> **Problem details**: Copy out each entry below verbatim, skipping the images.

> **The input**:
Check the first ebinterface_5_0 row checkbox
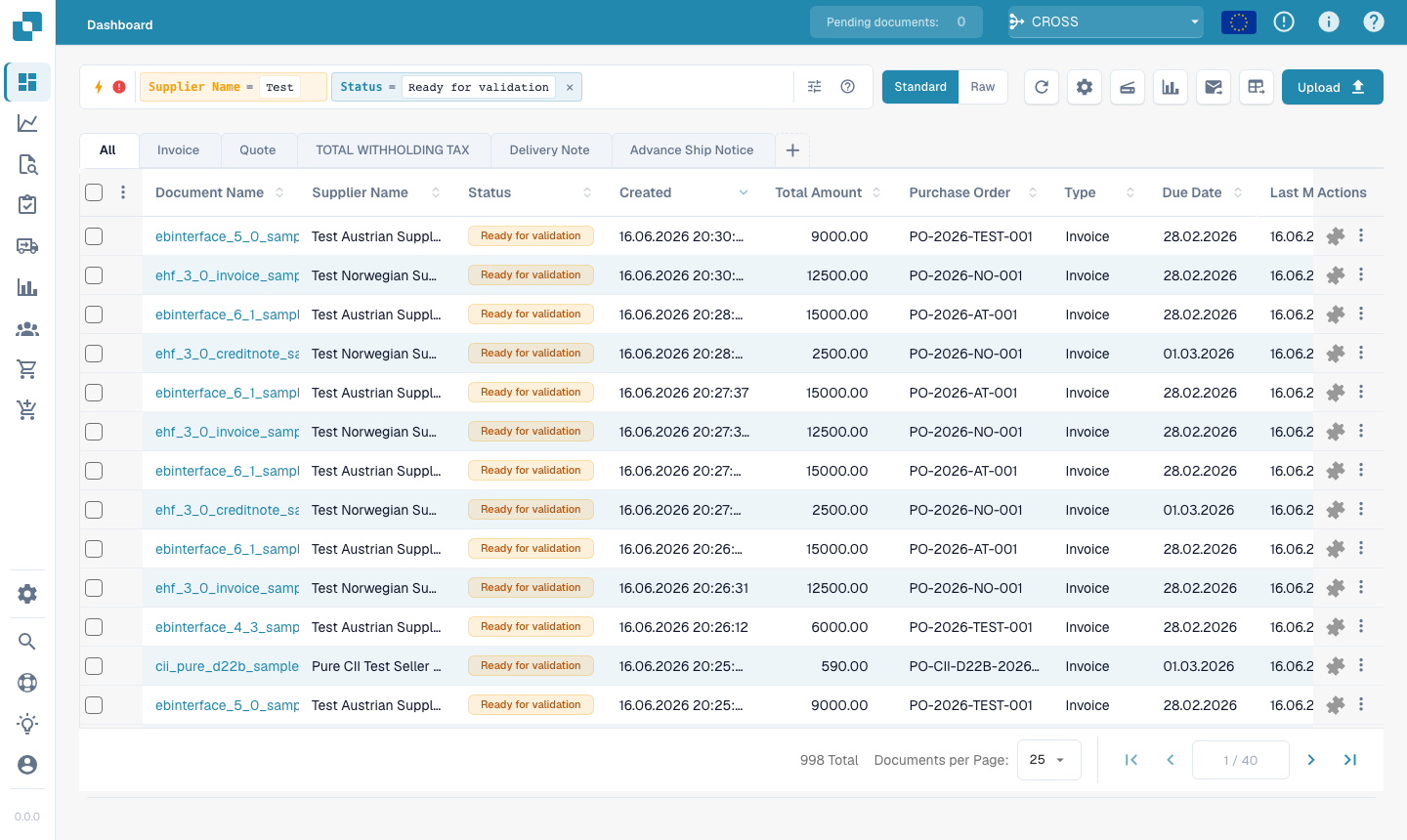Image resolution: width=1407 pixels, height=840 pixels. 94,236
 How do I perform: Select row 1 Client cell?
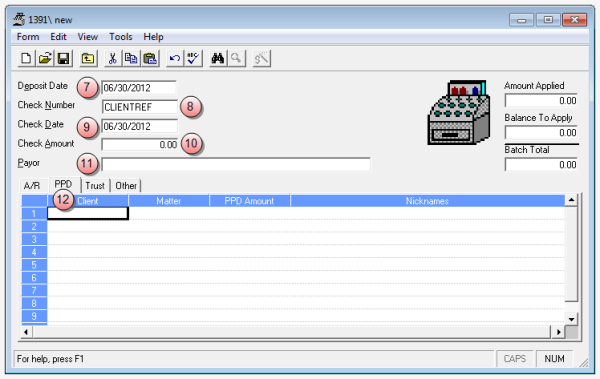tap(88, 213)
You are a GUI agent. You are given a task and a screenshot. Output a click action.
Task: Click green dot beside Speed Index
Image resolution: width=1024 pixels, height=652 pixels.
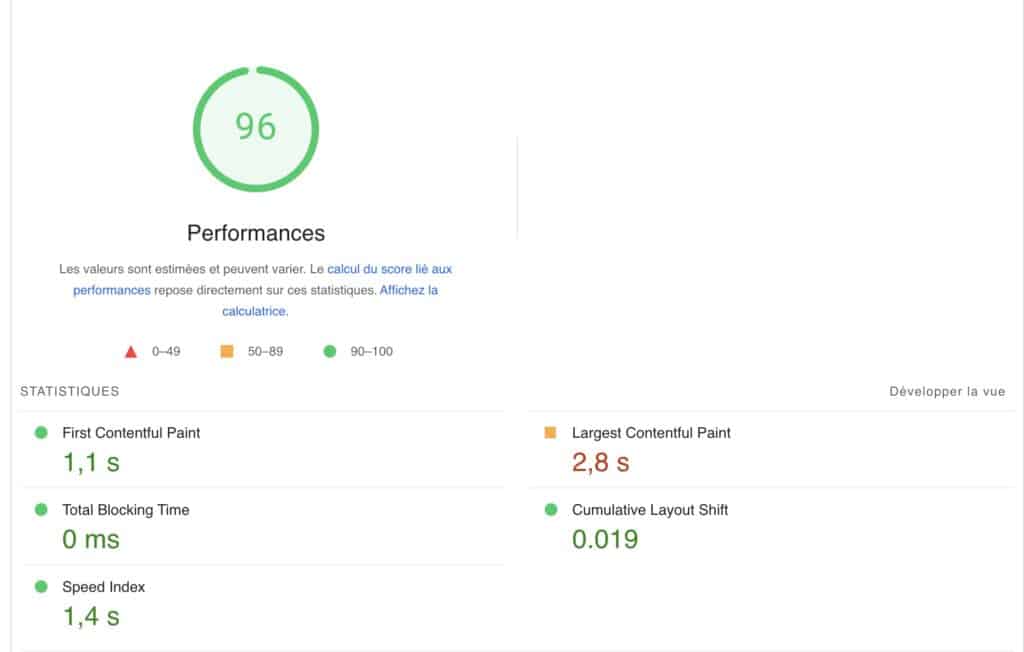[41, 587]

> **Response to this task**:
Check the first ebinterface_5_0 row checkbox
Image resolution: width=1407 pixels, height=840 pixels. 94,236
 How do I perform: Select row 1 Client cell?
tap(88, 213)
You are a GUI agent. You are given a task and a screenshot. Output a click action.
Task: Click green dot beside Speed Index
Image resolution: width=1024 pixels, height=652 pixels.
[41, 587]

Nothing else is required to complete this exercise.